That’s the term co-creator of 3rd Space Vikter Medina uses to describe the various clubs, organizations and sub-communities created to give a comfort zone to gay people at a “Queer Cultura” poetry night.
As he says this outside of the house that the Worker Justice Center provided for 3rd Space’s event, men, women, students, straights, gays and artists chatter about their work, schoolwork, clothes and lives, supporting what Medina was trying to convey on a chilly night a few weeks ago.
3rd Space, born out of SB 1070’s freedom summer of July 2010, was established for individuals who fall into two or more of the following categories: being gay, being of “color” and gay, and in most cases, being undocumented and gay.
Medina calls 3rd Space a “queer liberation group.”
“[We] advocate from a spectrum of issues,” Medina says. “In every issue in Arizona, queer people are marginalized. We take the queer people and educate [them]. It’s bigger than just marriage, adoption and military.
“In the beginning, it was heavy on [advocating] for queer people in the prison system, but as we grew, we became very eclectic.”
3rd Space is a grassroots organization that receives help from Worker Justice Center, grants from the Hummingbird Collective organization that funds various groups in Arizona.
Before the controversial SB 1070 unfolded in Arizona, Medina says everything in society was focused on racial profiling and migrant communities. He then realized there was no spotlight shedding light on advocacy for “queers” in the prison system.
“There was one space for migrant justice and a second space for queer liberation, and they both intersected at a 3rd Space,” says Medina. “First, [3rd Space] was about advocating for queer migrants [through the] Dream Act.”
Medina lost his job in 2009. While unemployed, he had the time to start volunteering for the Puente Movement. He joined the US Social Forum, an organization dedicated to bringing solutions to the economic and ecological crisis, and is still blown away by the organization.
“I just felt something. I wanted to take this information [and show it to the Arizona Community],” Medina says. “When SB 1070 [unfolded], I decided to create a group dedicated for queer liberation.”
Medina consulted his friend who is now co-founder of 3rd Space about his idea. During the summer, Lady Gaga was coming into town. Medina and Diaz made contact with her manager and got the opportunity to sit down and speak with her.
After explaining their idea for 3rd Space and how they hoped she would protest with them against SB 1070, Gaga asked, (according to Medina) SB-what?
Diaz then took her wrist and wrote "stop SB 1070." During her show, Gaga pumped up her wrist and said, “We were born this way,” showing off her wrist.
“We just started an organization without knowing what ‘organizing’ means,” Medina says.
3rd Space helps gay people of “color” to immerse themselves into society and gives them a shot at diversity.
Although targeted for undocumented gays or “queers,” as Medina puts it, 3rd Space does not just target gay minorities and undocumented gays, but also allies with women and “working people.”
As 3rd Space’s Facebook says, “We are gay migrants, workers, queer anti-racist white people, students, gender non-variant people, organizers, questioning folks, people of color, straight allies, visionaries and learners.”

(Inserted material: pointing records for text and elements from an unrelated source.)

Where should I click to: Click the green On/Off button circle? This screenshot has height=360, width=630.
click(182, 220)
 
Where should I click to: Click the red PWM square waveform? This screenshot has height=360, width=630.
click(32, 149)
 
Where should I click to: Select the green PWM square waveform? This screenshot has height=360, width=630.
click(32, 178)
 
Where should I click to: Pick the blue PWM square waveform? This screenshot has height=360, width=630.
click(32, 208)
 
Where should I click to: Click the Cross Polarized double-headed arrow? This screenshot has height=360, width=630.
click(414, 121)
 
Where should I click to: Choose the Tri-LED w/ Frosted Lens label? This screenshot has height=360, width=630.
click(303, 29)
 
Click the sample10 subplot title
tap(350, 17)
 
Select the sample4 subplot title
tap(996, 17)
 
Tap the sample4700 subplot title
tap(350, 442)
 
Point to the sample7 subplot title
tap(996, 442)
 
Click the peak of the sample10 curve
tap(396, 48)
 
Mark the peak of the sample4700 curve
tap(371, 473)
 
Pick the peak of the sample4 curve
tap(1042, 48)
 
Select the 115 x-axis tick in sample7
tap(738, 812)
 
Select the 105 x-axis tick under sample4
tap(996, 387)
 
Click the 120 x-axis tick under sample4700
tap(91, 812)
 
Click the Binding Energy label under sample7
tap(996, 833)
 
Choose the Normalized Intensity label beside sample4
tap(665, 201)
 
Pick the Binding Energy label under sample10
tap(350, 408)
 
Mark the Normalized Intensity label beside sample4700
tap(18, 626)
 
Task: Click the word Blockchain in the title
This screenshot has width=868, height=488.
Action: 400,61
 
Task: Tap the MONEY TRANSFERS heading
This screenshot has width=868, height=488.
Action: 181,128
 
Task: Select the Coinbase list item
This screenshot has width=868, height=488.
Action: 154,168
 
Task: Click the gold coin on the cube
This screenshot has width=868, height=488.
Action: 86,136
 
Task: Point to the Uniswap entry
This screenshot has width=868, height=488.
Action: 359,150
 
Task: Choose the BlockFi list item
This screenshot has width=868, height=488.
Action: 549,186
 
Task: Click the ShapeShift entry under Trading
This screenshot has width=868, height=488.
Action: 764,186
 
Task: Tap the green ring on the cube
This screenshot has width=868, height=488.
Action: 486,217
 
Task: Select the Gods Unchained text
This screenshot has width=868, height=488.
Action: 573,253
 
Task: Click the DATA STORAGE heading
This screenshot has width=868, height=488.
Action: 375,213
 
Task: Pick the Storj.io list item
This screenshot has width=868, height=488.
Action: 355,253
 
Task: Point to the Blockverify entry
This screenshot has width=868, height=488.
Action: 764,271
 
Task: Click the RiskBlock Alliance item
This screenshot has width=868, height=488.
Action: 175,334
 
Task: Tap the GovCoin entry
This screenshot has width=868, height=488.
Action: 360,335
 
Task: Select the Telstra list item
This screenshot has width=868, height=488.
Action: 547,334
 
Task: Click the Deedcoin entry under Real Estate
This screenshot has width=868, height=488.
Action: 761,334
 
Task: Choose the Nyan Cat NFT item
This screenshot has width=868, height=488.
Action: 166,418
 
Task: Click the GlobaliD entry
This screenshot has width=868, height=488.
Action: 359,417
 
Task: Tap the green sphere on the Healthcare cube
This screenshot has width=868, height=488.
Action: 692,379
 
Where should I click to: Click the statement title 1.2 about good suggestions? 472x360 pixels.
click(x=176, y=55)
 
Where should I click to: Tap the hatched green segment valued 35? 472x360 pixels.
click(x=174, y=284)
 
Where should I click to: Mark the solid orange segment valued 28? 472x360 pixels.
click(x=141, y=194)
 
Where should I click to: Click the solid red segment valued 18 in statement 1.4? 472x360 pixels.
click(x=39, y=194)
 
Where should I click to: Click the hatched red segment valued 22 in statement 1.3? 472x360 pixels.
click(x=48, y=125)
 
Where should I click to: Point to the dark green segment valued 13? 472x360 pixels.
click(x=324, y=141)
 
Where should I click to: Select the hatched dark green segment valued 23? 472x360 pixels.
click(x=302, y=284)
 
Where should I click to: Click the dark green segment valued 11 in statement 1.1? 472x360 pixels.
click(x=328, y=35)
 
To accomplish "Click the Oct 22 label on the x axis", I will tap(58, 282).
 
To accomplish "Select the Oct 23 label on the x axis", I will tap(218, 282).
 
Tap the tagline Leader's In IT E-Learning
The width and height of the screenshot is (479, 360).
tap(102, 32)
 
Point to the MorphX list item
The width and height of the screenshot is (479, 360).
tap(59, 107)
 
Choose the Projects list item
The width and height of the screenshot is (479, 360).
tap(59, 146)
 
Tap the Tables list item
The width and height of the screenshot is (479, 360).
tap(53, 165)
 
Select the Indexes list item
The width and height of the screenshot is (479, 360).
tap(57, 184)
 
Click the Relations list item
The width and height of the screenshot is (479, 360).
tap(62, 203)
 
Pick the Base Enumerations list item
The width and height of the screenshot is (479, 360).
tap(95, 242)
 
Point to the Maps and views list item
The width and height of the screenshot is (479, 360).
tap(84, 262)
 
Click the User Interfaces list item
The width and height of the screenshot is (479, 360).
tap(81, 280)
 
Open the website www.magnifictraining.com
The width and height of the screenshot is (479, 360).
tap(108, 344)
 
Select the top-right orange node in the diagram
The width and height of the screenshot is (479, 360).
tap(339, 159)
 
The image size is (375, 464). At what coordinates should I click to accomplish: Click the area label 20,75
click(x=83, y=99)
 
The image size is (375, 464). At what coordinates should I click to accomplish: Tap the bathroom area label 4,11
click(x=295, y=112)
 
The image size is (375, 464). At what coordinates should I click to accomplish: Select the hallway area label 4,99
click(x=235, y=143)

Medina says 3rd Space’s purpose is to establish its “own culture that is on another level of consciousness” and to bring gay people out of the custom gay clubs, connecting them to society.
3rd Space is made up of a collective group of queer people of “color,” and it differs from many of the LGBT groups, because these people are a part of the community, Medina says.
Although not associated with 3rd Space, two Arizona State University students commented on the struggles of being gay and of “color,” coming from a conservative Hispanic family.
“A lot of people think bullying happens at school. I did get bullied, but it most likely happened at home. It’s crazy how your own family bullies you,” ASU business management senior Daniel Garcia says.
Instead of going into depression, Garcia became angry. But he says that the struggles he faced with his conservative family led him to an anger that has opened the road to success.
“Being from a Hispanic culture, it’s a rough concept to explain to your parents, because they’re not really brought up with the idea of diversity and stuff like that,” communications junior Vicente Filerio (or just Chente) says. “When I first approached my mom about [being gay] she negated it, and said it was just a phase and that I’d get over it. I’ve yet to approach my dad about it; I feel like it’s something I’ll never be able talk to him about. I feel like he is even more backdated than my mom.”
Despite his struggle to break the cultural barrier, Chente is trying to shed light to tolerance through an unexpected way: silence. He says he has not spoken up like others have because being gay does not encompass his entire life.
“I don’t want to make people really like me just because I’m gay,” Chente says. “The thing is, I don’t want my sexuality to define who I am. I don’t want people to really like me because I’m gay; I don’t want people to really hate me because I’m gay.
“There are so many other things that make me me. For example, how weird would it be for me to say that I’m just a student? Who does that?”
3rd Space meets the first and third Wednesday of every month at a community house on 10th Avenue and McKinley Road at 8 p.m.